No amplification during RT-PCRcDNA synthesis problem?
Posted 16 March 2013 - 04:24 AM
Is the larger amplicon size a problem and shall I expect that because of some problems during my RT reaction, larger RNAs have not completely reverse transcribed? Are there any modifications which can be made during cDNA synthesis to get rid of this problem?
Posted 16 March 2013 - 08:08 AM
If you are able to amplify additional genes from your recently produced cDNA, I would think that it is your current PCR method. Try new dNTP's, new buffer, maybe a new aliquot of your polymerase to see what happens.

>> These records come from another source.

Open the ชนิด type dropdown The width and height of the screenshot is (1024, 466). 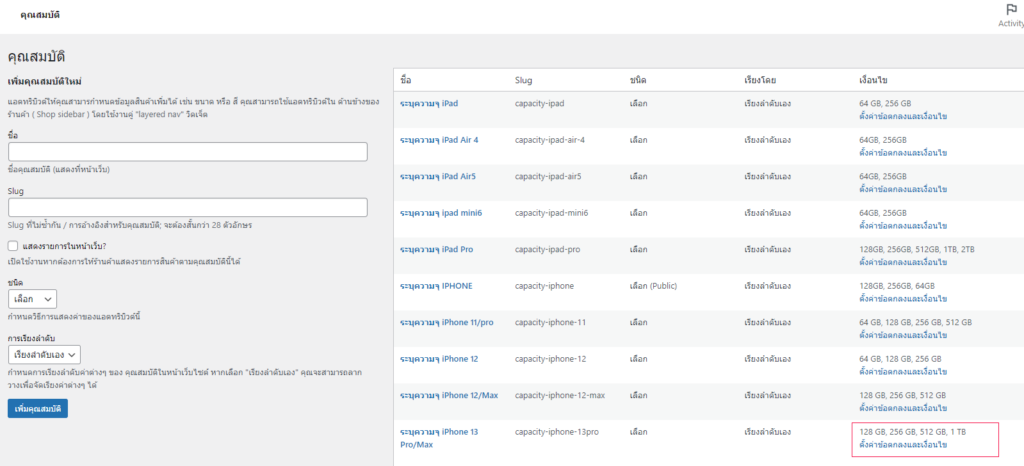32,299
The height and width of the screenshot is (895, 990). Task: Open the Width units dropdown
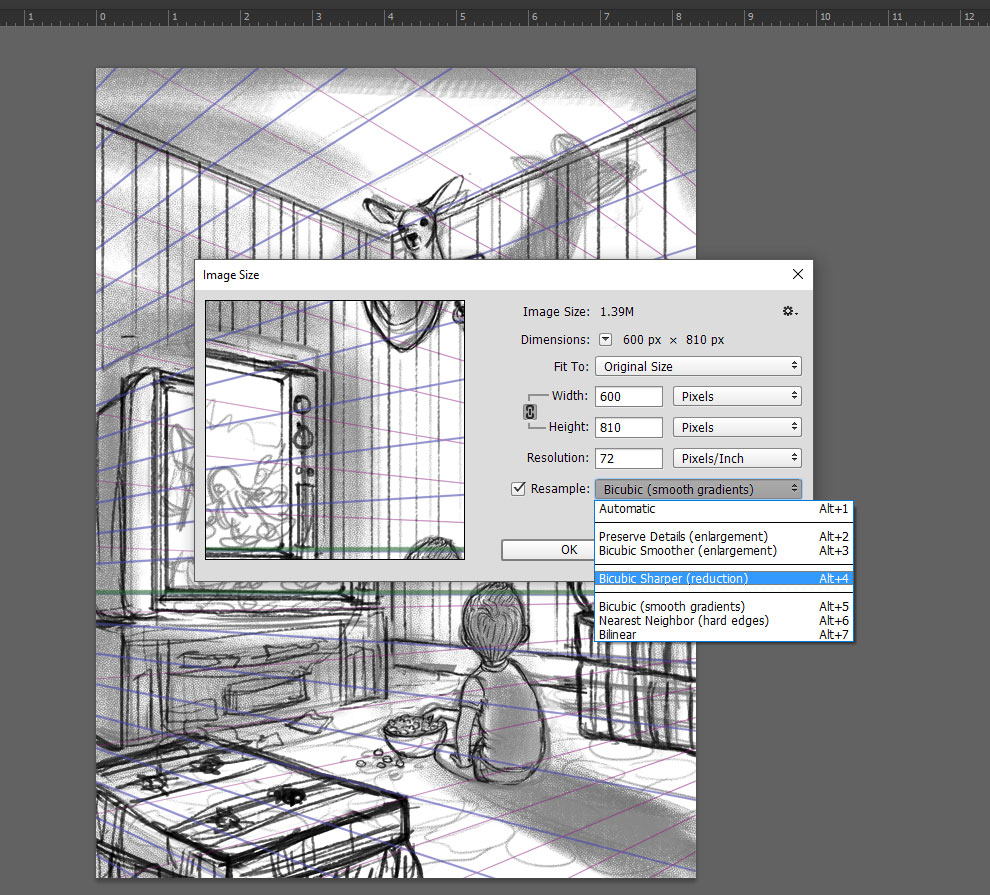pyautogui.click(x=737, y=397)
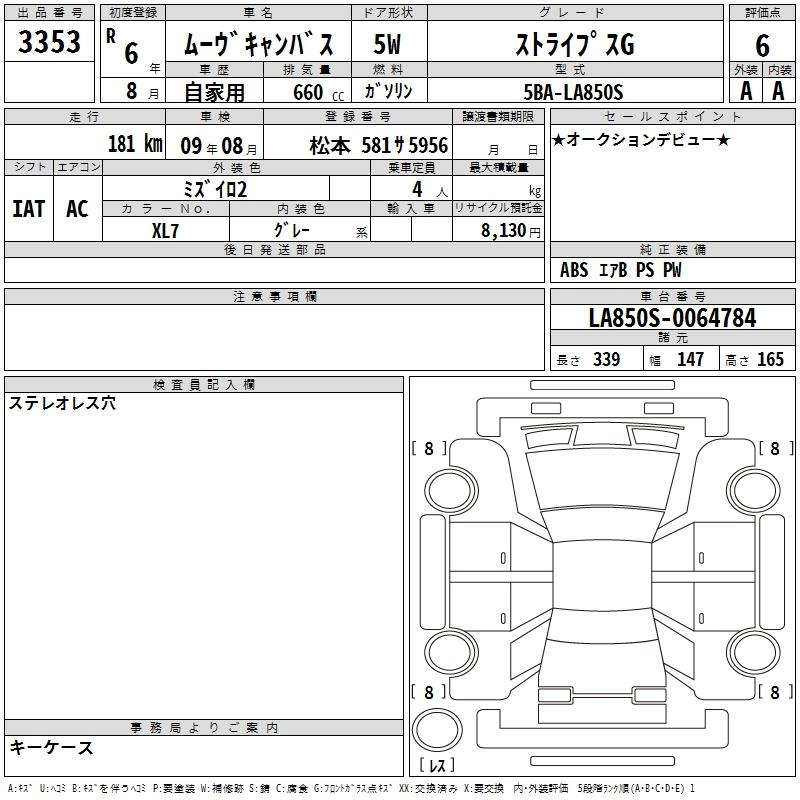Select the color number XL7 field

166,229
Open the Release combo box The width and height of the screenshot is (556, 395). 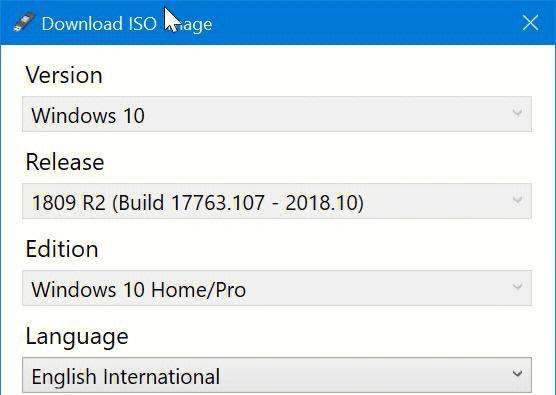pos(277,201)
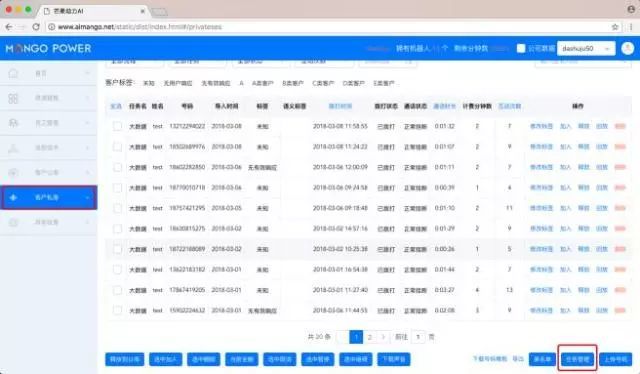Open the home item icon in the sidebar
Image resolution: width=640 pixels, height=374 pixels.
tap(13, 73)
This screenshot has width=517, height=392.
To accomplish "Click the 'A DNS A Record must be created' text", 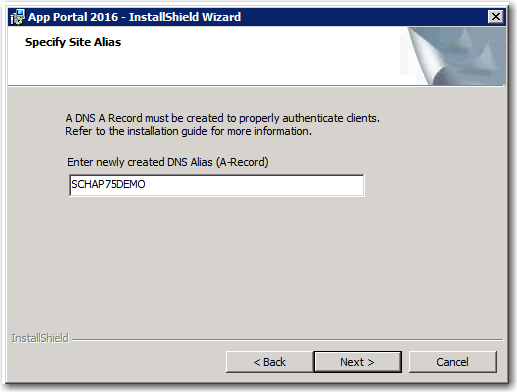I will (222, 118).
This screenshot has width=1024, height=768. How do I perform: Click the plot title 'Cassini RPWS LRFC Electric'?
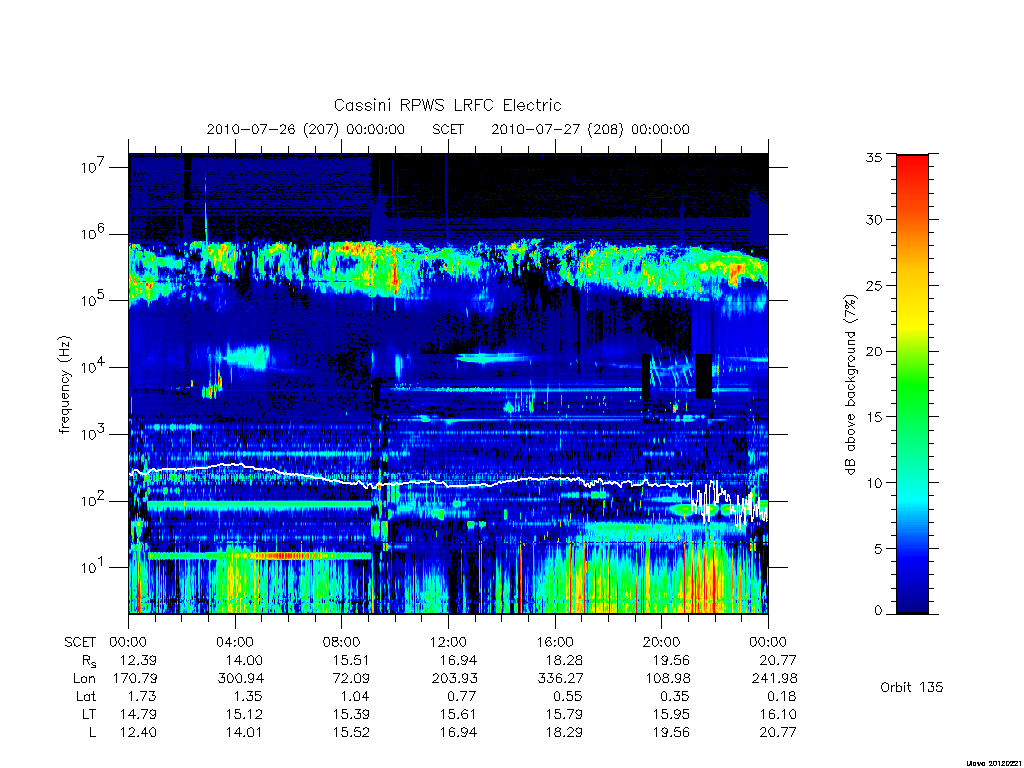(x=447, y=105)
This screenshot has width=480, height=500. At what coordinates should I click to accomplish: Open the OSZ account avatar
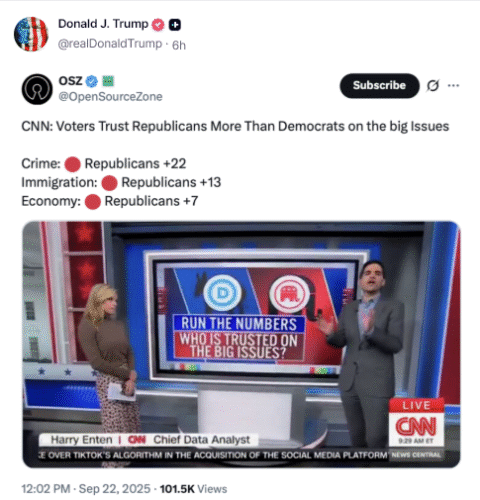pyautogui.click(x=37, y=89)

Posted 16 March 2013 - 08:54 AM
It was less than a week old. If RNA is a problem, shouldn't amplification of other genes also get hampered? Yes, with previous cDNA current primers are giving brilliant amplification. No, I don't expect downregulation of the gene in the present cDNA. With the same set of PCR reagents previous cDNA is amplifying; also amplifying is the other set of genes with the present cDNA. So I don't blame the PCR reagents.
Posted 16 March 2013 - 10:17 AM
Posted 17 March 2013 - 05:51 PM
if your 200bp amplicon is being amplified that means either you have problem with primers for 2.5kb fragment or your RNA is degraded.